── Record set
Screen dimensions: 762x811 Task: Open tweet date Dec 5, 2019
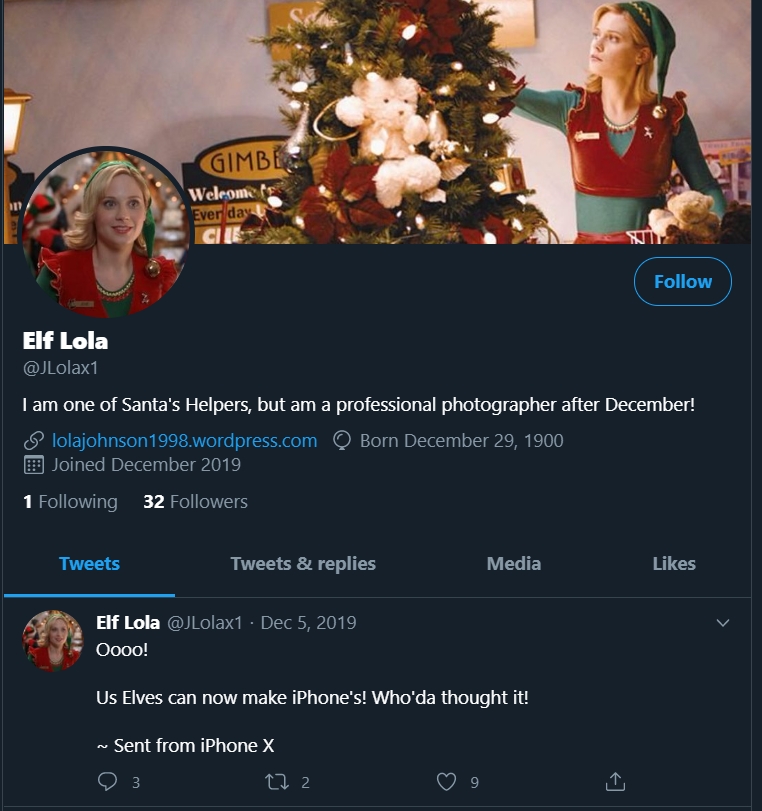tap(308, 623)
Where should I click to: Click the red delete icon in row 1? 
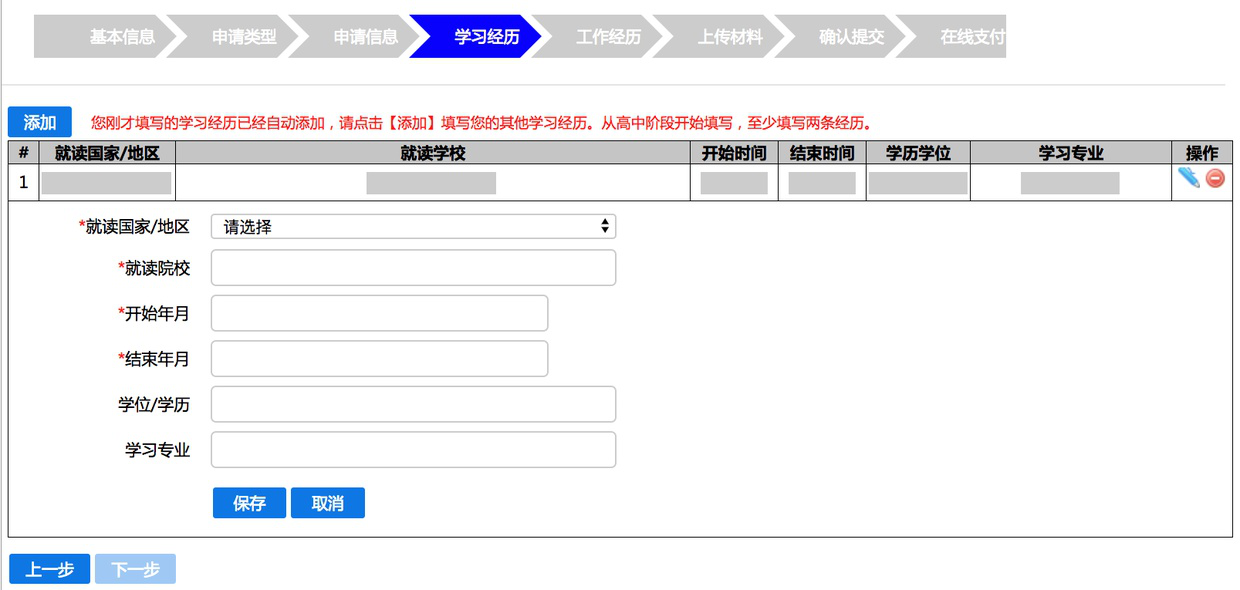pyautogui.click(x=1215, y=179)
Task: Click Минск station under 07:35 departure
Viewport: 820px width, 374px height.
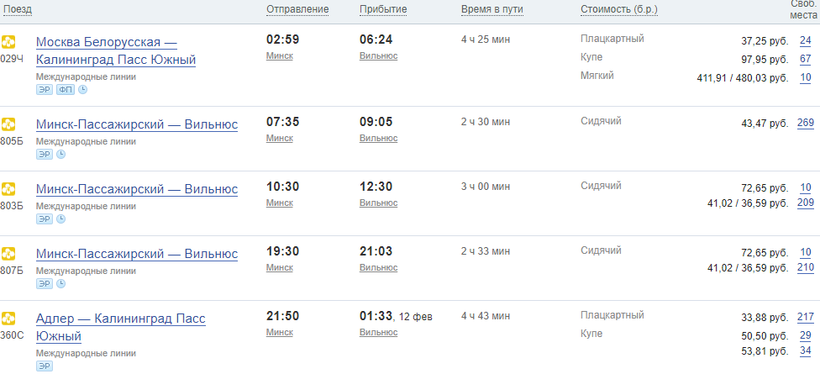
────
> Task requirements:
Print all the material above verbatim and omit its pictures.

> Exercise response:
Screen dimensions: 762x811 Task: Open tweet date Dec 5, 2019
tap(308, 623)
Where should I click to: Click the red delete icon in row 1? 
pyautogui.click(x=1215, y=179)
Task: Click Минск station under 07:35 departure
Viewport: 820px width, 374px height.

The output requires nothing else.